20 From the fruit of his mouth a man's stomach is satisfied; he is filled with the product of his lips.
B. Tabulate the Power of Words and the . . Power of the Tongue. 18:21
21 Life and death are in the power of the tongue, and those who love it will eat its fruit.
What do our lips produce? With our lips we can offend people, and it is hard to regain their friendship.
The tongue has great power. Our text says. “Life and death are in the power of the tongue.” Right now as I write this commentary our world leaders are talking back and forth. Their conversations may lead to military action and the death of many soldiers. You have heard some leaders like these saying the power of life and death is in their hands. It is because of the words they say and the stands they make. We need to tabulate the power of our tongue.
3. Guard Your Speech from the . . Tales of Gossip. 11:13; 26:20-24
A. Tales of Gossip That . . Reveal Secrets. 11:13
13 A gossip goes around revealing a secret, but the trustworthy keeps a confidence.
B. Tales of Gossip That . . Ruffle the Feathers of Conflict. 26:20-24
20 Without wood, fire goes out; without a gossip, conflict dies down.
21 As charcoal for embers and wood for fire, so is a quarrelsome man for kindling strife.
22 A gossip's words are like choice food that goes down to one's innermost being.
23 Smooth lips with an evil heart are like glaze on an earthen vessel.
24 A hateful person disguises himself with his speech and harbors deceit within.
In a smaller town there are people who are know as gossips. They know most of the details of everything in town. It is funny to hear one person in that group talk about one of the others in a negative way because I have heard the same words used about them. No one thinks they are a gossip. But others think they can easily be called by that name. Gossip can falsely tell secrets and ruffle several feather along the way.
4. Guard Your Speech Against “Not” Being . . Truthful. 10:18-19: 12:17-19
A. Being Truthful Means . . Controlling Your Lips. 10:18-19
18 The one who conceals hatred has lying lips, and whoever spreads slander is a fool.
19 When there are many words, sin is unavoidable, but the one who controls his lips is wise.
B Being Truthful Means . . Communicating What Is Right. 12:17-19
17 Whoever speaks the truth declares what is right, but a false witness, deceit.
18 There is one who speaks rashly, like a piercing sword; but the tongue of the wise brings healing.
19 Truthful lips endure forever, but a lying tongue, only a moment.
Every Christian should desire to be truthful and that means all of us should do our best to control our lips
and concentrate on communication the truth. Did you ever hear, “if you tell the truth you don’t have to remember what you said?” My friend, Jim McNiel, is very careful about telling only the truth. He sets a good example in that area.

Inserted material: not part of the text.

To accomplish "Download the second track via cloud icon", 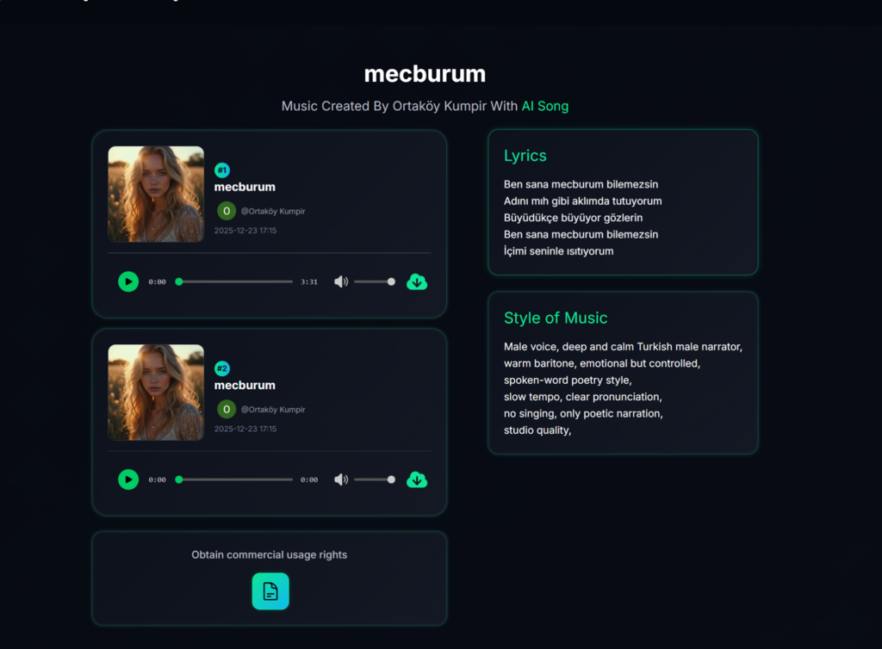I will [417, 479].
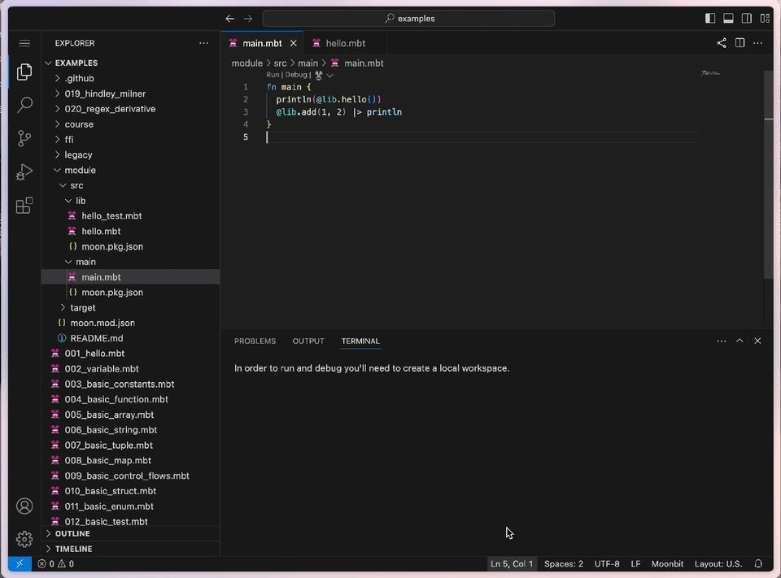Open the OUTPUT panel tab

coord(308,341)
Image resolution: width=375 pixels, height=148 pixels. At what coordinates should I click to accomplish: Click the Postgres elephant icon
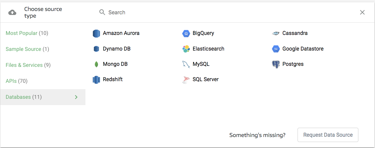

5. Guard Against “Not” Using . . Tender Words That Help and Heal. 25:11-13: 31:8-9
A. Tender Words That Help and Heal When Spoken at The . . Right Time. 25:11-13
11 A word spoken at the right time is like golden apples on a silver tray.
12 A wise correction to a receptive ear is like a gold ring or an ornament of gold.
13 To those who send him, a trustworthy messenger is like the coolness of snow on a harvest day;
he refreshes the life of his masters.
B. Tender Words That Help and Heal When Spoken . . Righteously. 31:8-9
8 Speak up for those who have no voice, for the justice of all who are dispossessed.
9 Speak up, judge righteously, and defend the cause of the oppressed and needy.
It is amazing when words can help, heal and encourage. If someone says, “you are doing a good job and I appreciate it, please continue.” Would that encourage you? Suppose someone is going to be sharing a big burden and you have the ability to help. Someone says to you, I know you can help in the big responsibility and ease the load for your friend. I am really glad you are there to help. What might that do for you? But if someone says, I don’t know why your friend is doing that; because even with your help it will become a big mess. Would that hurt or help? We can say to the hurtful person you need to Guard Your Speech. Amen?